Not a hypocrite, just a man whose views changed with time and experience- a human being.

But by the time he died, John  Lennon was a closet conservative embarrassed by his radical past, according to his former personal assistant

He was a very different person back in 1979 and 80 than he’d been when he wrote Imagine,’ he says. By 1979 he looked back on that guy and was embarrassed by that guy’s naivete.”
 

https://www.google.com/amp/s/www.dailymail.co.uk/news/article-2009562/amp/John-Lennon-closet-conservative-fan-Reagan.html

 

 

In the last few years of his life he was making some effort (by some accounts) to rectify some of the things he had done, but saying he was embarrassed by his "naivete" is precisely the kind of stilted glossing over that I'm talking about when people die. He wasn't "naïve" at all, c'mon, now. What he was by MANY accounts - most especially, Julian Lennon's (he should know) - was a giant egotistical prick with barely a sliver of conscience. Allegedly he was taking a serious assessment of his life a couple of years before he was murdered, and that's commendable; but he wasn't "naive". That's excuse mongering for willful choices and bad behavior, IMO. It was probably more a mild semblance of shame that he was a crap father (to say the least) who was flat out guilty of abandonment. 

I see @Biggs has trotted out the ole "tortured artist" trope. I'd like to expound upon that, seeing as I'm an artist. I know plenty of artists who are grounded, stable, self-realized, well-centered people, who live relatively "conventional" lives. Shocking, I know.  There are truth(s) to stereotypes, which is why they're stereotypes in the first place; but people find this fact annoyingly and particularly inconvenient when they get on their High Horse of self-righteousness about what's permissible and what isn't (speaking of hypocrisy). I'm going somewhere with this.

So the "tortured artist" thing, being around artists of all flavors and types (dancers, actors, painters, writers, woodworkers, print-makers, book-binders, etc.) since my young adult life up to my current and present state of advanced decrepitude, sometimes it's a complete crock of sh it that people love to shovel and other people love to swallow. It's no accident that artists of all shapes and sizes are more prone to depression and mania because we're more sensitive to stimuli of all kinds, including emotional. Imagine if your mind is always in some sort of overdrive, even when you're sleeping. Your darks are the blackest pitch, your high notes are blinding, words and what they say, words and what they mean, always ideating even when engaged in everyday conversation. I've been told that the way I look at people is unnerving. I can see that. It's because I'm really looking at them, I'm really listening, including to cues; I'm paying attention to detail, their posture, everything.

» Complete the following:
1: In the forum post, which kinds of artists does the writer say they have been around since young adulthood?
2: Write the next paragraph of the forum post, picking up right after its final sentence.
The lines that come next play no role in this work.

» Data provided:
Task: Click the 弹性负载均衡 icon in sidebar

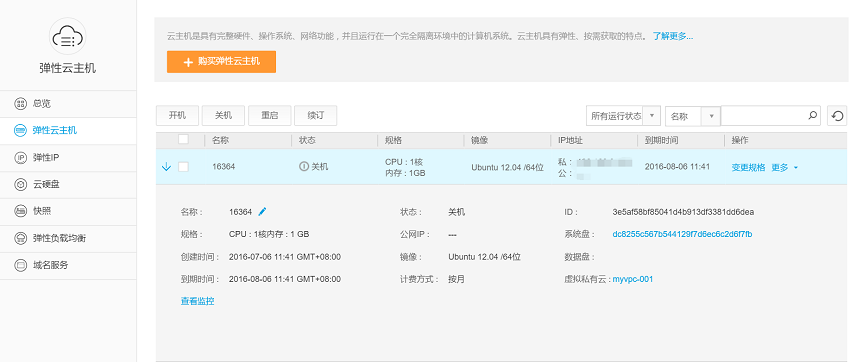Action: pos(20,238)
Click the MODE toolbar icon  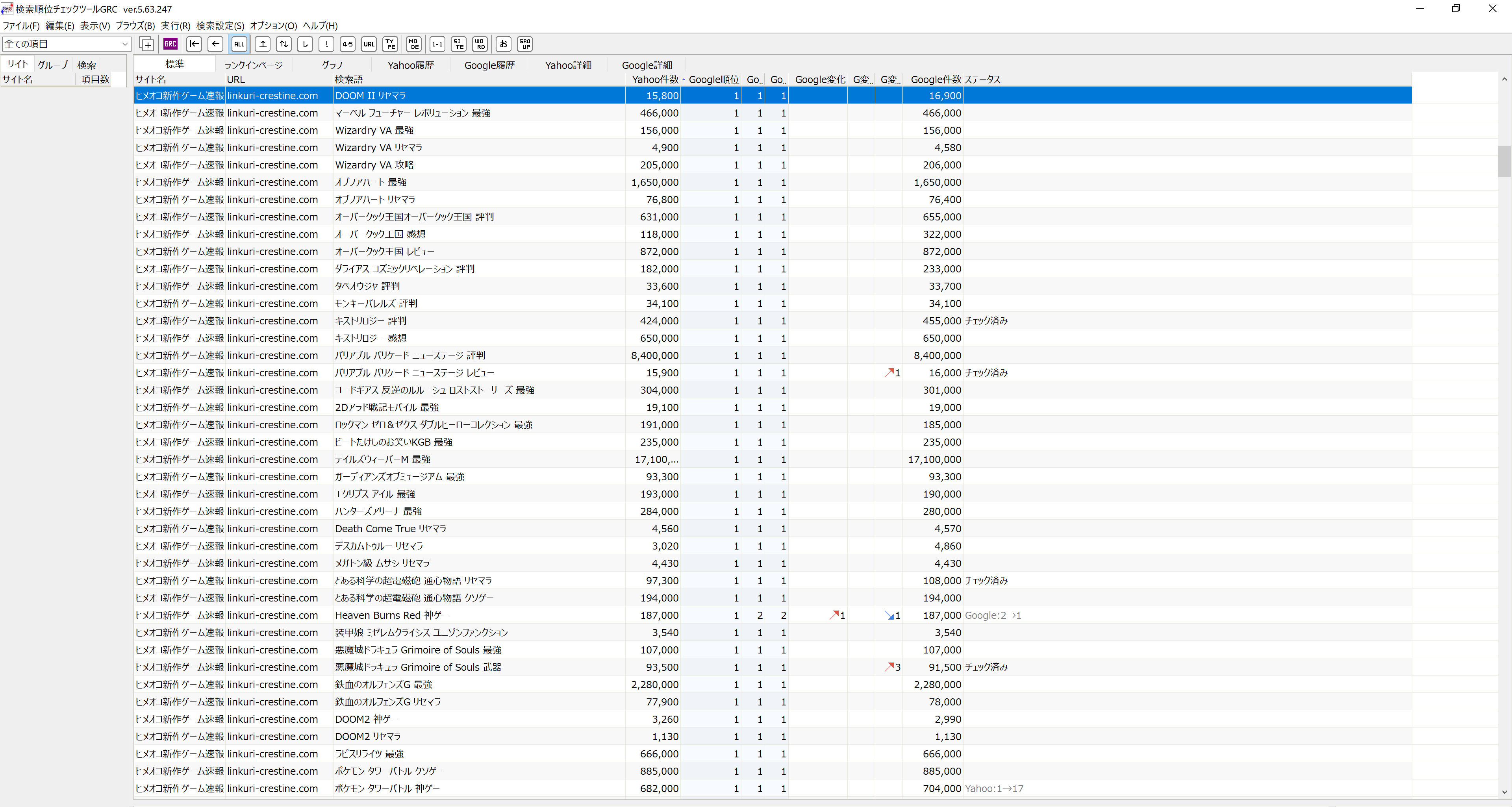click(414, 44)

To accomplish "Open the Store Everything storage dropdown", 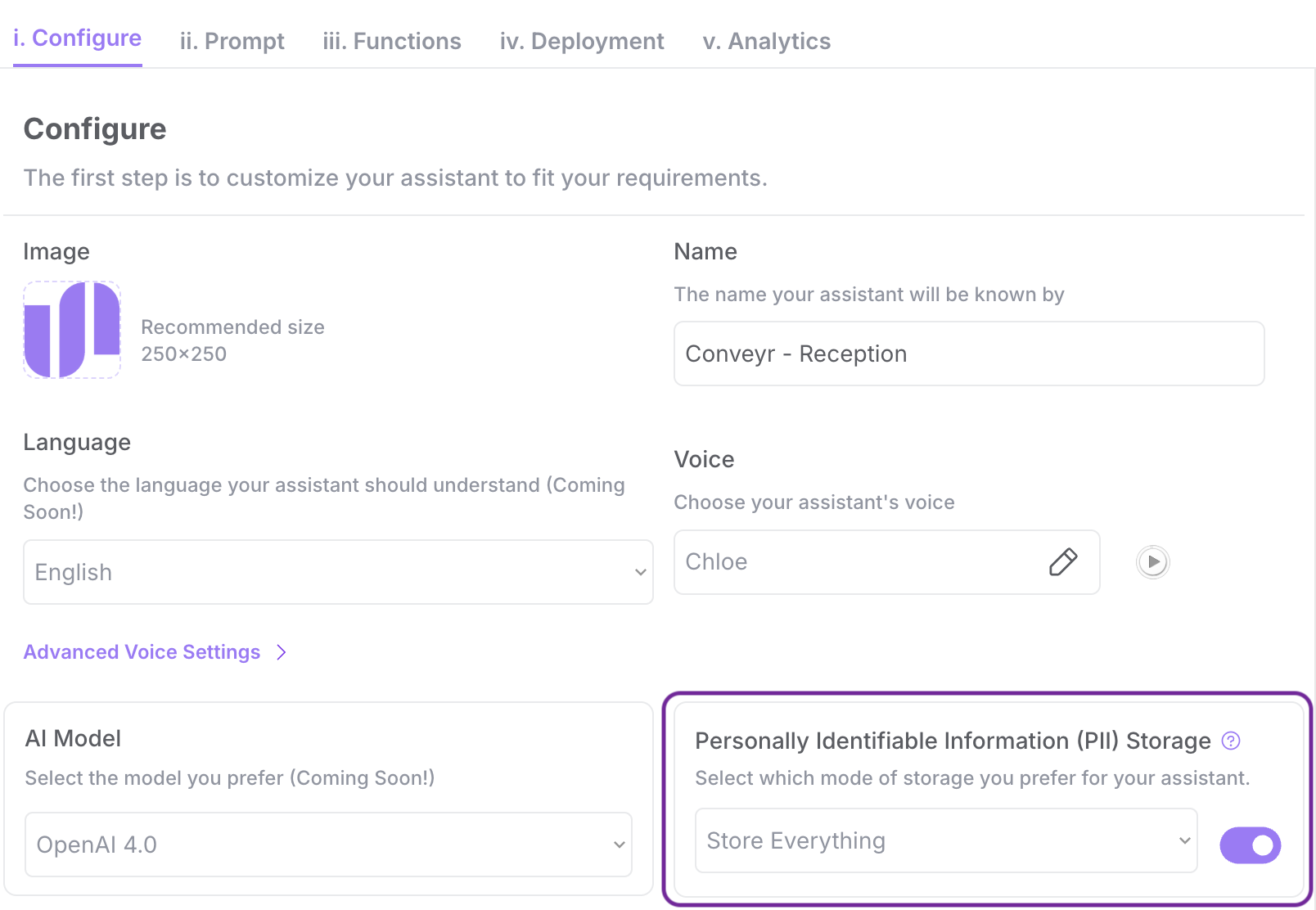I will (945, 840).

» Outputs:
1: Dancers, actors, painters, writers, woodworkers, print-makers, and book-binders.

2:
Being "tortured" is not an excuse to habitually treat people like sh it. I've had to work on a lot of things over the last few years. Well, HAD to is wrong, I CHOSE to and I WANTED to; but the main reason I get fed up with others in general is because their self-examination and self-assessment skills are sorely lacking. They're just not fully honest about about who and what they really are. As to the rare ones who are, those are the people I break bread with. I am unblinkingly honest with myself about what I'm made of - and some of it is very ugly - but at the same exact time, I can assure you that MOST people think their souls are far more pristinely constituted than what it truly is in reality.  So it goes to follow that I lose patience when I goddamn well know someone is soft-balling themselves to my face and bullshi tting themselves out loud at the same time.  I question sometimes if this falls into the category of actual lying, but I'm of the mind, for example, that the Dalai Lama is full of sh it and just as petty as everyone else when no-one is looking. I'm very confident in that conclusion.

Comparing Vincent Van Gogh to John Lennon is not only a bad analogy, it's a terrible one. Comparing Pablo Picasso to John Lennon is a far better one. Pablo Picasso was a horrid human being. He was a misogynist of the worst kind, psychologically tortured his wives, his lovers, his muses, his children, but never his benefactors. He got away with it because he was such a monumental talent. He wasn't, however, "tortured" about any of it.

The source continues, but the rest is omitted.